The current jail has 741 beds but is chronically overcrowded. A federal judge last year ruled in a lawsuit that conditions at the jail are inhumane and ordered the Allen County Commissioners and the Allen County Sheriff to permanently resolve issue.
Kerley said the Bud Meeks Justice Center, adjacent to the jail downtown, already has courtrooms and a jail lockup.
“We have some parts of the jail that I believe are reusable downtown. I think we should use what we have and either rehab what needs to be rehabbed or add on or just build what we need to meet the requirement of the lawsuit,” Kerley stated.
After a March 2022 opinion U.S. District Court Judge Damon R. Leichty ordering the county to fix the overcrowding and understaffing at the jail, County Commissioners began pushing for a new jail.
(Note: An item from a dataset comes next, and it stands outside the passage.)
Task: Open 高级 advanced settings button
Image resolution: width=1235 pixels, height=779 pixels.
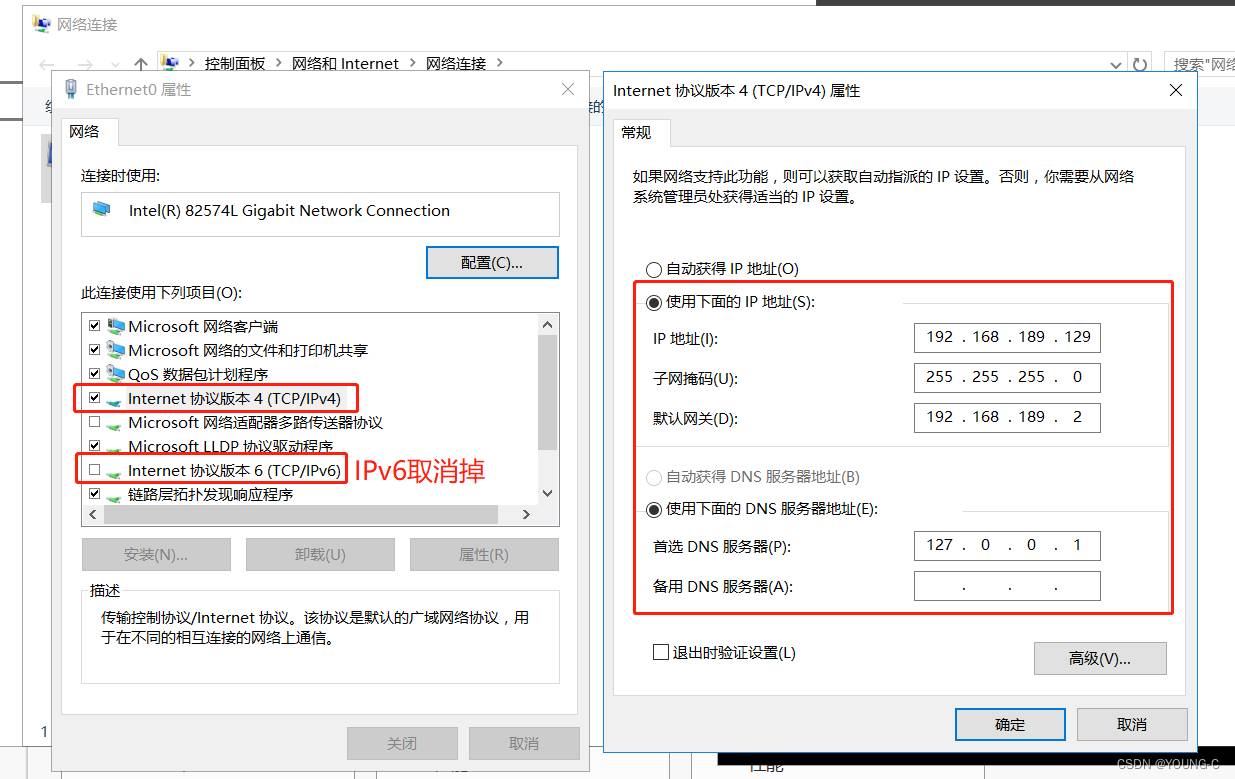Action: (x=1099, y=658)
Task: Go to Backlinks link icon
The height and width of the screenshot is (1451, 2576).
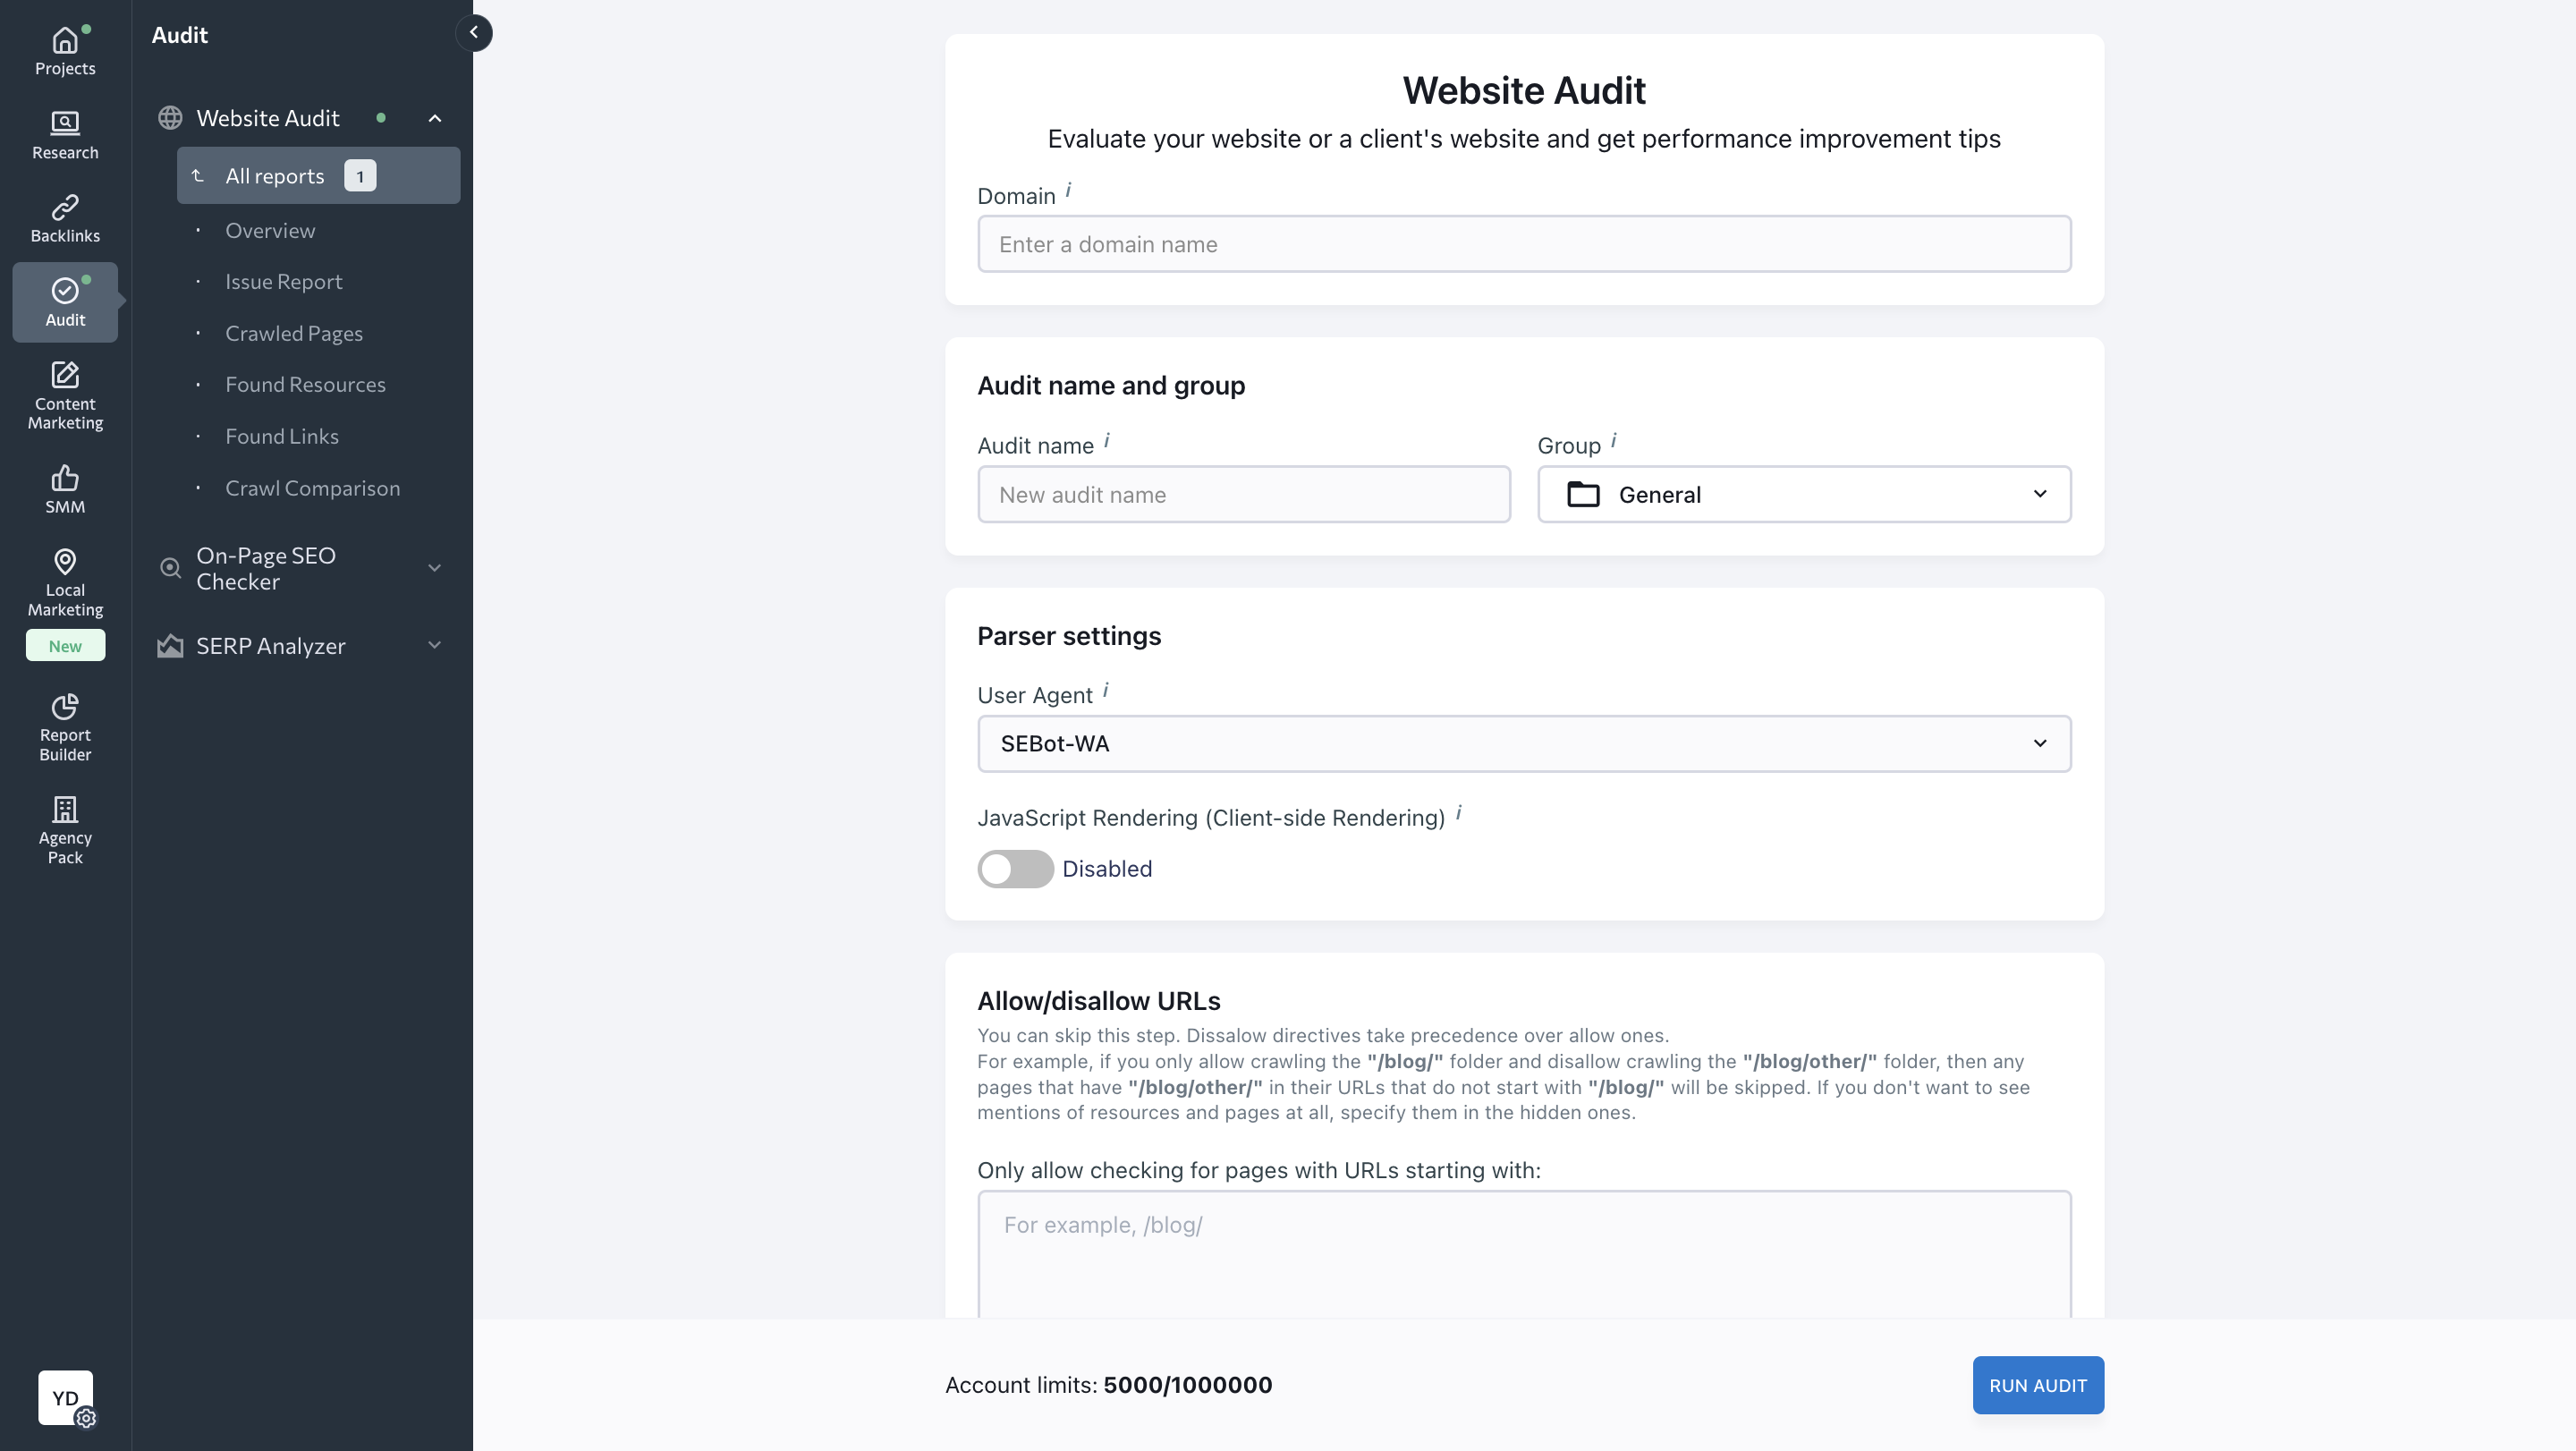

So far, the commissioners have purchased property to build a new jail as well as hired an architect and a construction manager.
Now they’ve turned to the council for funding.
Kerley said the county might have to “build a secondary or an annex somewhere else to house prisoners that have been sentenced. Everything we can reuse would save us money on something we don’t have to rebuild.”
Council members have been speaking to groups like Help Not Handcuffs. Kerley said the activist groups have now changed from opposing any new jail to accepting the possibility of building alternatives.
”At least there’s been some collaboration between some council members and these community groups to say ‘hey’ we’ve got to find a path forward. We’re trying to be that ear that the community has wanted this entire process,” Kerley said.
Meanwhile, no re-vote on the Jail LIT tax has been set. County Council voted down the Jail LIT this past summer 4-2.
As far as the .2% jail LIT, residents can calculate what they would owe by multiplying their income by .002.